In Georgia, women farmers show solidarity amid COVID-19


Originally published on UN Women's country office website for Georgia

Naira Paqsadze, together with other women, weeding the crop to support the hospitalized family's source of income. Photo: UN Women/Naira Paqsadze
Naira Paksadze, together with other women, weeding the crop to support the hospitalized family's source of income. Photo: UN Women

COVID-19 has changed the world dramatically, with particularly negative effects on women. Still, in spite of their own problems, many women are demonstrating striking examples of solidarity and compassion for others.

In early May, women from the village of Maradisi, in southeast Georgia, gained wide renown.

Naira Paksadze’s story went viral on social networks and in the media. Together with other active women, she hoed her neighbour’s potato field in order to save the family’s potato harvest. At the time, every member of the family was being treated for COVID-19 in hospital, while weeds were growing wild throughout their potato field – their only source of income.

“What else could we do in such a situation?” she says. “This was the only thing, and if we hadn’t done it, the weeds would have spoiled everything. The family will need some source of income when they recover and get out of hospital, won’t they?”

Paksadze is a 33-year-old mother of two. Since December 2019, she has acted as a community worker and led a self-help group called “Women for the Future”. She is actively involved in community mobilization efforts under a three-year UN Women regional project “Women’s Economic Empowerment in the South Caucasus”, being financially supported by the Governments of Austria and Switzerland. The project has socially mobilized 692 women in Georgia so far and aims to support over 1,000 women in the South Caucasus with income generating and entrepreneurial skills by the summer of 2021.

The municipality (Marneuli) was declared a quarantine zone and has been locked down since 23 March. The local population is mainly involved in agriculture, though the imposed state of emergency has made it extremely difficult to sell their goods. Notwithstanding this pandemic and strict quarantine, Paksadze, who herself produces lettuce and broccoli and cannot manage to distribute her own products, found a way to go on supporting locals with the help of other women engaged in social mobilization.

Initially, the women decided to assist the most-needy families. They used the money from their self-help group to buy them disinfectants and vegetables and even provided them with a one-time humanitarian donation – naturally while observing all safety guidelines, including social distancing.

Maiko Grdzelishvili, manager of the, which is implementing the project along with UN Women, says one of the aims of social mobilization is precisely to involve the local population in times of crisis – in this case, in the fight against COVID-19: “I think that our main objective and the most significant outcome is women’s solidarity – a mutual support and willingness to assist others and be charitable. Naira [Paksadze] says that this is something that women are especially good at, while I would simply add that they are just as good at that as they are at everything.”

Keti Tomeishvili working in her greenhouse. Photo: UN Women/Tako Robakidze
Keti Tomeishvili working in her greenhouse. Photo: UN Women/Tako Robakidze

Keti Tomeishvili, a farmer, knows from personal experience how mutual support can minimize the impact of a crisis. She runs a cucumber greenhouse and a farm. Currently, she employs four local women whose family members are unemployed because of COVID-19. Now, for every one of them, this cucumber greenhouse business is their only source of income.

At first, Tomeishvili increased the salary of her female employees. Then she gifted them one of the five greenhouses.

Tomeishvili has been involved in a different UN Women project in cooperation with the Georgian Farmers’ Association, entitled “Joint Action for Women’s Economic Empowerment in Georgia”. Between 2018 and 2020, 150were selected to take part in trainings to increase their qualifications. Some of the women even received grants. With the help of this project, Tomeishvili was able to expand her production and improve the condition of her greenhouses. This project is implemented with the financial support of the Government of Norway.

“These UN Women projects have done more than simply train and empower women economically. They have also inspired a spirit of giving back, of compassion with fellow women,” says Erika Kvapilova, UN Women Representative in Georgia. “If there are still people who think there is lack of solidarity among women, come and meet Naira, Keti and many other women living in rural Georgia! No crisis can stop them.”

◆ ◆ ◆

Set down everything from "In early May, women" down to "field – their only source of income." in the article about women farmers in Georgia, word for word.

▶ [INPUT DATA]

◆ ◆ ◆

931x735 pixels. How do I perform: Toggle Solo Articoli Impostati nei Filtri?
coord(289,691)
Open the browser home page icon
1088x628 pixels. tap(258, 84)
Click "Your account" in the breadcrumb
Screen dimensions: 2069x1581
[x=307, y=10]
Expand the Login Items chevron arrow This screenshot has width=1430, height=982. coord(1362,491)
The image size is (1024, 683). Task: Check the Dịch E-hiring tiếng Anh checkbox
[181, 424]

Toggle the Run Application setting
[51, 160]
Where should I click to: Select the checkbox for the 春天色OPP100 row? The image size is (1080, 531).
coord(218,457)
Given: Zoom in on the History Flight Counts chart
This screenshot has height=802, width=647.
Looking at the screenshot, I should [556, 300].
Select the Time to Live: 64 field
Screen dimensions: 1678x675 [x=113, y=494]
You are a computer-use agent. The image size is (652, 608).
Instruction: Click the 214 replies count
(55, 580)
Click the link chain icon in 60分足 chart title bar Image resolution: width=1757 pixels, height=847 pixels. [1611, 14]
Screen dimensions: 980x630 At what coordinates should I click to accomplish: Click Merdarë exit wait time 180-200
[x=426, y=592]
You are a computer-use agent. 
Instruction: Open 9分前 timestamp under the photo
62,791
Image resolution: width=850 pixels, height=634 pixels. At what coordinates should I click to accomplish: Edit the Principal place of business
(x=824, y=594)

◆ ◆ ◆

▶ [PROBLEM SOLUTION]
In early May, women from the village of Maradisi, in southeast Georgia, gained wide renown.

Naira Paksadze’s story went viral on social networks and in the media. Together with other active women, she hoed her neighbour’s potato field in order to save the family’s potato harvest. At the time, every member of the family was being treated for COVID-19 in hospital, while weeds were growing wild throughout their potato field – their only source of income.